▶ Assignment
Without any of the pictures, set down the data below exactly.

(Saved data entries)
###

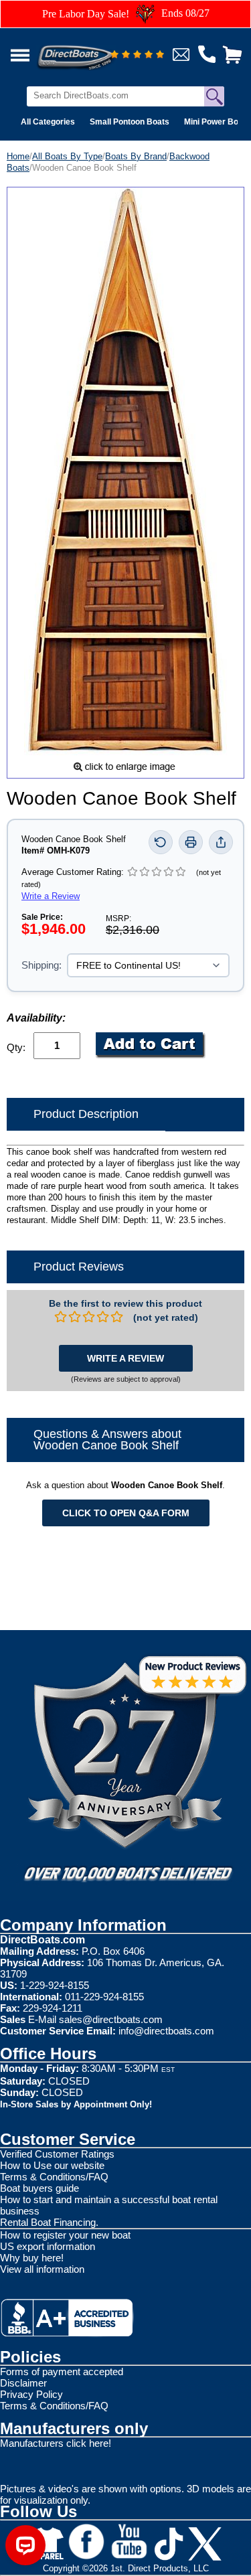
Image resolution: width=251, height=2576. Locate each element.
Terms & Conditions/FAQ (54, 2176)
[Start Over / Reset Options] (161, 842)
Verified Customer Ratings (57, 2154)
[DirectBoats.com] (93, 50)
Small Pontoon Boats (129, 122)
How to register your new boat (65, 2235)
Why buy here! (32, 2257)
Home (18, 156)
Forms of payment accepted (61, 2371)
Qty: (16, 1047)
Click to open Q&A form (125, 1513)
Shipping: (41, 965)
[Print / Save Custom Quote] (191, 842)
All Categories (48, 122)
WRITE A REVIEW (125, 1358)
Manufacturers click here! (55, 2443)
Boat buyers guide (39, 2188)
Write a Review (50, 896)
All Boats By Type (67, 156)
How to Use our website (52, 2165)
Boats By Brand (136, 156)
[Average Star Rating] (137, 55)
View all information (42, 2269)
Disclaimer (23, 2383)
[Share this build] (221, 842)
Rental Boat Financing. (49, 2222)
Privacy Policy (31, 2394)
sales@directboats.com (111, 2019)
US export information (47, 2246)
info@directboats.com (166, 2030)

###

▶ Your response
Image resolution: width=251, height=2576. Locate each element.
Terms & Conditions/FAQ (54, 2176)
[Start Over / Reset Options] (161, 842)
Verified Customer Ratings (57, 2154)
[DirectBoats.com] (93, 50)
Small Pontoon Boats (129, 122)
How to register your new boat (65, 2235)
Why buy here! (32, 2257)
Home (18, 156)
Forms of payment accepted (61, 2371)
Qty: (16, 1047)
Click to open Q&A form (125, 1513)
Shipping: (41, 965)
[Print / Save Custom Quote] (191, 842)
All Categories (48, 122)
WRITE A REVIEW (125, 1358)
Manufacturers click here! (55, 2443)
Boat buyers guide (39, 2188)
Write a Review (50, 896)
All Boats By Type (67, 156)
How to Use our website (52, 2165)
Boats By Brand (136, 156)
[Average Star Rating] (137, 55)
View all information (42, 2269)
Disclaimer (23, 2383)
[Share this build] (221, 842)
Rental Boat Financing. (49, 2222)
Privacy Policy (31, 2394)
sales@directboats.com (111, 2019)
US export information (47, 2246)
info@directboats.com (166, 2030)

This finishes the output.